Arena Lobo Convention Center
The Arena Lobo Convention Center project is rooted in an architectural approach that understands preexisting structures not as constraints, but as active frameworks of meaning. The former industrial warehouse, a remnant of Aguascalientes’ productive past linked to its industrial development, is reactivated as the physical and symbolic support for a new public condition within the university campus.
The intervention is based on a fundamental operation, to preserve to transform. The original brick walls are not treated as a neutral envelope, but as memory-laden boundaries that define the spatial character of the new event hall. A contemporary steel structure is inserted above this built mass, recovering the geometry and slope of the original roof and establishing a volumetric continuity that does not replicate the past but reinterprets it through a current constructive logic.
The project deliberately positions itself in an intermediate territory between restoration and new architecture. Existing windows are selectively preserved, some restored, and others left with visible traces of deterioration, making the passage of time an explicit part of the architectural discourse. This decision avoids false homogeneity and embraces imperfection as a value, understanding the industrial ruin as another layer within the architectural composition.

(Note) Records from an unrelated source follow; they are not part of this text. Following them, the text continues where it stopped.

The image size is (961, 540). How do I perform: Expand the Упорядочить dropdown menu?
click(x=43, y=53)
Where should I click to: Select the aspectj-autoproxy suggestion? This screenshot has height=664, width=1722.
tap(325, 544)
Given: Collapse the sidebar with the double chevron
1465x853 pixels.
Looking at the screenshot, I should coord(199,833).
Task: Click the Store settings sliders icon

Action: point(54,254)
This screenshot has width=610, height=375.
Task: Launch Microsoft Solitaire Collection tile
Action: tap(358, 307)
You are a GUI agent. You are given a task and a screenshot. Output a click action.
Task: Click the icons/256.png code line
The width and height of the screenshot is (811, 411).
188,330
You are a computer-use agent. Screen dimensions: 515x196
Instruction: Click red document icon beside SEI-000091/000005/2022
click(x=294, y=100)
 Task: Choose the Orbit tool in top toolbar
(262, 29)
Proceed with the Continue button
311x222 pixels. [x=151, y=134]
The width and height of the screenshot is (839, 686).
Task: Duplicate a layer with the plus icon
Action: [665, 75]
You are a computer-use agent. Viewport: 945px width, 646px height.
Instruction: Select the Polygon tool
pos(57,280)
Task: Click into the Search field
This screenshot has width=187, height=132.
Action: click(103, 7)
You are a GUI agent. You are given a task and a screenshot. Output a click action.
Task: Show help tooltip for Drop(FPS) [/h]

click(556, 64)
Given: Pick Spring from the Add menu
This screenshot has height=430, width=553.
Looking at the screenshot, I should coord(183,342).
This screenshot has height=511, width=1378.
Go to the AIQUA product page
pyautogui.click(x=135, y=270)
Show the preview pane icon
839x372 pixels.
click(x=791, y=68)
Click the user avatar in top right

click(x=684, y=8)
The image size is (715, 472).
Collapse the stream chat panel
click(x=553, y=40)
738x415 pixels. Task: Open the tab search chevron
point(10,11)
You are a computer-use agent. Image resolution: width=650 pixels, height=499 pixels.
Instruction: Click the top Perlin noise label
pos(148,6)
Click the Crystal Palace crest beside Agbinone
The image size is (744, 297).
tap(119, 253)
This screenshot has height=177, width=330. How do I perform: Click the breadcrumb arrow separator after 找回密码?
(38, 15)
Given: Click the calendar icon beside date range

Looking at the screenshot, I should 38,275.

The main facade is conceived as a superposition of layers. A steel and glass structure is added to the restored original shell, operating simultaneously as a filter, threshold, and urban marker. Rather than concealing what exists, this intervention intensifies its reading, generating a new depth between interior and exterior. The semi-covered plaza formed at the entrance, organized around preexisting jacaranda trees, introduces a landscape dimension that softens the scale of the building and creates a transitional space preceding the interior experience.
Inside, the architecture is constructed through a controlled contrast between different times and techniques. Original walls, new surfaces, and exposed structure coexist without rigid hierarchies, producing a space defined more by atmosphere than by a closed image. The material palette, dominated by steel, brick, and contemporary ceramics, reinforces this hybrid condition, where the industrial is not an aesthetic choice but a direct consequence of the site and its history.
The project does not seek to become an iconic object, but rather a flexible and enduring spatial device. Its value lies in its ability to reactivate an abandoned building through an architecture that treats memory as project material, proposing a new public life without erasing the traces of its origin.